The Pickle (or Behavior-driven development, BDD, previously Spec) extension is a extension for "spec" style testing for Scribunto . Spec type testing is the same type of unit testing that is done in Rspec, Busted and other similar testing frameworks. It will provide a very thin integration to PHP and a few Lua modules and their localizations. The actual code is still valid Lua, and all editing tools will work, except for missing definitions for intellisense in the various editors.

The extension is called Pickle because you pick on your code. It is also a play with words; gherkins are used for pickles. Gherkin is also a language for "step" style testing, a kind of acceptance testing, so you might say these kinds of code snippets are pickles. At some time in the future the extension might be extended with step style testing, and then the name would fit even better.

An overview of the pickle extension from a user perspective can be found at Help:Pickle .

Installation[edit]

The code at Phabricator might lag behind the code at GitHub: jeblad/Pickle, the later is used during development and might be unstable. Spec depends on the Scribunto extension. For recreating the Vagrant-based development environment, see Help:Pickle/Vagrant .
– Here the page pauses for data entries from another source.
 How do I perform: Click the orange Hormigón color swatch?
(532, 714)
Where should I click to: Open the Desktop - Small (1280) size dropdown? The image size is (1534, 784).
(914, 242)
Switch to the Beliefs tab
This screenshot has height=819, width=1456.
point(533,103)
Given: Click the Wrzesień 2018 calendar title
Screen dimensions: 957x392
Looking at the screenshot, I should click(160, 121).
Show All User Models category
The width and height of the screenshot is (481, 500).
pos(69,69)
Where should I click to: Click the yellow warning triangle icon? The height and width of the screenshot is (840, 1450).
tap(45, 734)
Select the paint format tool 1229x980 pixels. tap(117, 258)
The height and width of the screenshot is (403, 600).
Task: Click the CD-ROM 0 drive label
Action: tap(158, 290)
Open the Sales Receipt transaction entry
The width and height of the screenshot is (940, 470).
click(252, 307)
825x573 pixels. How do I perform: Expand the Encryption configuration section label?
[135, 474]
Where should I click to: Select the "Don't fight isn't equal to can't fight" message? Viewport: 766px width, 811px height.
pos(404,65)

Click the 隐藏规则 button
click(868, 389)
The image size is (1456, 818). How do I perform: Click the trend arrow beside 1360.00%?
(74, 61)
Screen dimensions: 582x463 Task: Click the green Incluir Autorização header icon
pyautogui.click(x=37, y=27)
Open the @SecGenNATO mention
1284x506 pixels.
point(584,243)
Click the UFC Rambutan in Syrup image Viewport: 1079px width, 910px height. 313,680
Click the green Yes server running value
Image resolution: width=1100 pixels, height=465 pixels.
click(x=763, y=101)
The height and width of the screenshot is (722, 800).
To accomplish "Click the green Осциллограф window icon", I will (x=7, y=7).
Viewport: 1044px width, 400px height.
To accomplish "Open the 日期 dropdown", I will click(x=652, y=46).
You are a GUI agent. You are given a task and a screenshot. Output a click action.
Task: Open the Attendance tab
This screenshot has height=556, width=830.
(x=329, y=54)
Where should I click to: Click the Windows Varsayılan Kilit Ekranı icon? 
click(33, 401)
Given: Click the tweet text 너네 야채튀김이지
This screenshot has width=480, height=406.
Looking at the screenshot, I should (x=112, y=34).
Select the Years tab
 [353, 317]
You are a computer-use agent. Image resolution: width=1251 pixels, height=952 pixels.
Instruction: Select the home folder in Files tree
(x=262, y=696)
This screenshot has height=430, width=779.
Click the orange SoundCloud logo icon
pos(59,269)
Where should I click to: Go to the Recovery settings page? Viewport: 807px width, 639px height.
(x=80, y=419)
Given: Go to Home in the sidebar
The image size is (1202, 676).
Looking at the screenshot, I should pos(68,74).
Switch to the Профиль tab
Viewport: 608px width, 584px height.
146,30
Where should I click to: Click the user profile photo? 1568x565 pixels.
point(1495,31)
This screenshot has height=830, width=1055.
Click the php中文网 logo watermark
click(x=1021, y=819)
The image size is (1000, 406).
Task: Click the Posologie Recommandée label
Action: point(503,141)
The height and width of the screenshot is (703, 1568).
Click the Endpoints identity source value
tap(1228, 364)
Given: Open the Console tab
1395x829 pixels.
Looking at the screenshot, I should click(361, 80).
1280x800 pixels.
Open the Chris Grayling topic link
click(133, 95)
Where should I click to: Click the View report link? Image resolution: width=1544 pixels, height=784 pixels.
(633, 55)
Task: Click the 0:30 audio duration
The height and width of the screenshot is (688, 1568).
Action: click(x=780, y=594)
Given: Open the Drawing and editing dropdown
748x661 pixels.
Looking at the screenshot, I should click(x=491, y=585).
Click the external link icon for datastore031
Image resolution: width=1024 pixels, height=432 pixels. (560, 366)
  • Download and place the file(s) in a directory called Pickle in your extensions/ folder.
  • Add the following code at the bottom of your LocalSettings.php:
    wfLoadExtension( 'Pickle' );
    
  • Yes Done – Navigate to Special:Version on your wiki to verify that the extension is successfully installed.


Usage[edit]

The extension can be configured for implicit style or explicit style of tests. The implicit style piggybacks the installation on the describe() call, but this depends on a functional getfenv() call. The Scribunto extension limits the getfenv() call, and according to Extension:Scribunto/Lua reference manual#Differences from standard Lua it is not quite predictable, thus only the explicit style will work.

The reason for the dependency on getfenv() is that the functions are constructed before the describe() function is called, and thus the calling run-time environment are bound without the global functions. To insert the global functions in the correct run-time environment the describe() call use getfenv(). Without the getfenv() call the correct run-time environment must be present while creating the functions. Thus a call describe() must install the global functions.

Switching between the styles are done by the config { "Setup": "implicit" } or { "Setup": "explicit" }.

If you have a module like "Module:HelloWorld", the ubiquitous and quite pesky example, it will be coded as something like

local p = {}

function p.helloWorld()
	return "Hi there!"
end

return p

Then on a subpage /pickle you would test this like like the following

Implicit form
return describe 'Hello world' (function()
	subject .helloWorld()
	it 'says hello' (function()
		expect :toBe("Hi there!");
	end)
end)
Explicit form
mw.pickle:install()

describe 'Hello world' (function()
	subject .helloWorld()
	it 'says hello' (function()
		expect :toBe("Hi there!");
	end)
end)

return mw.pickle:reports()

The implicit form has the lines in the beginning and end removed, and the return statement moved down to the new end of code.

There might be additional changes, like where the tap() call is available, and how many describe() calls that can be made.